### Records supplied:
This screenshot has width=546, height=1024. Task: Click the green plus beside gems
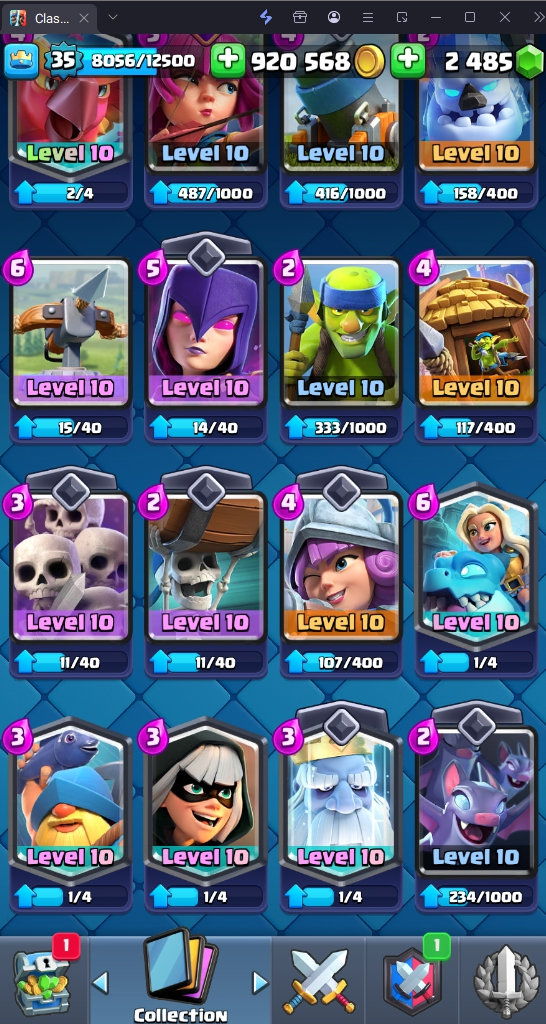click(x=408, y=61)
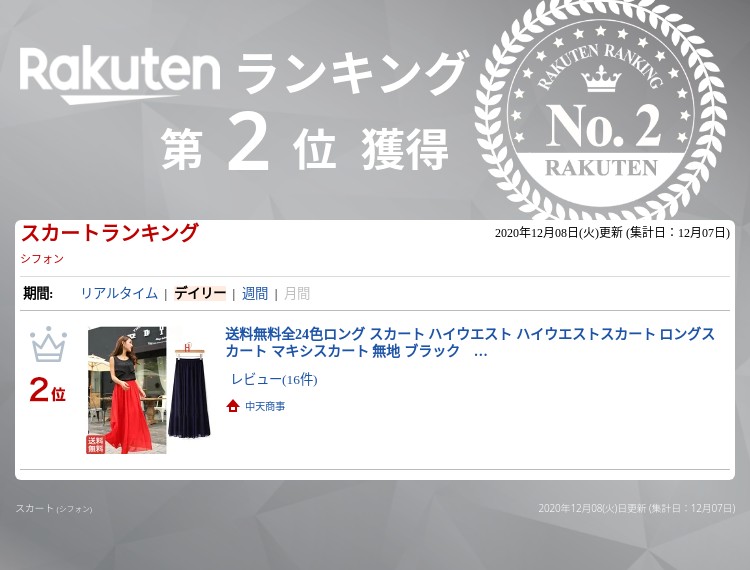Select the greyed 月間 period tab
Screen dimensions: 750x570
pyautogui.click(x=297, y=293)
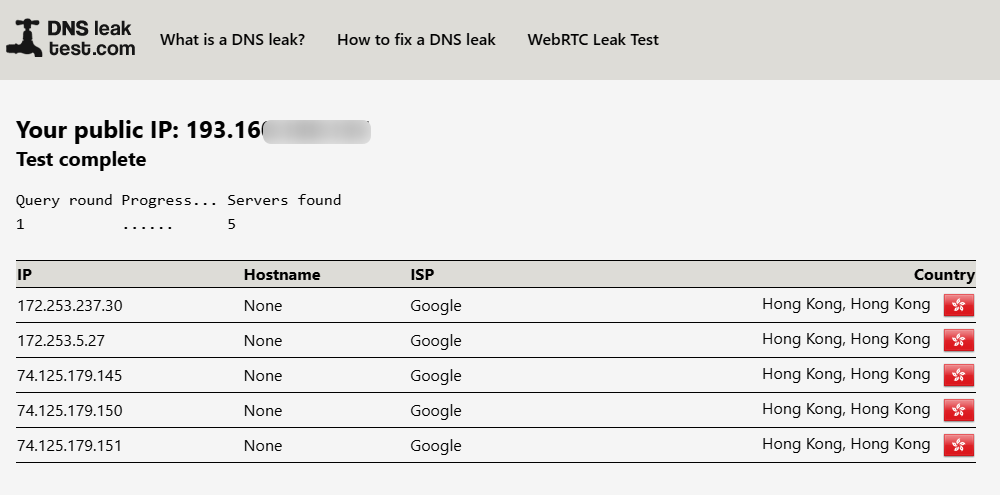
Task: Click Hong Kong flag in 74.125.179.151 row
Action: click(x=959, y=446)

### Try it:
Copy out the material exactly as it stands, though no picture should appear in the copy.

### Answer to this problem:
This screenshot has width=546, height=1024. Task: Click the green plus beside gems
click(x=408, y=61)
Select the greyed 月間 period tab
Screen dimensions: 750x570
pyautogui.click(x=297, y=293)
Task: Click Hong Kong flag in 74.125.179.151 row
Action: click(x=959, y=446)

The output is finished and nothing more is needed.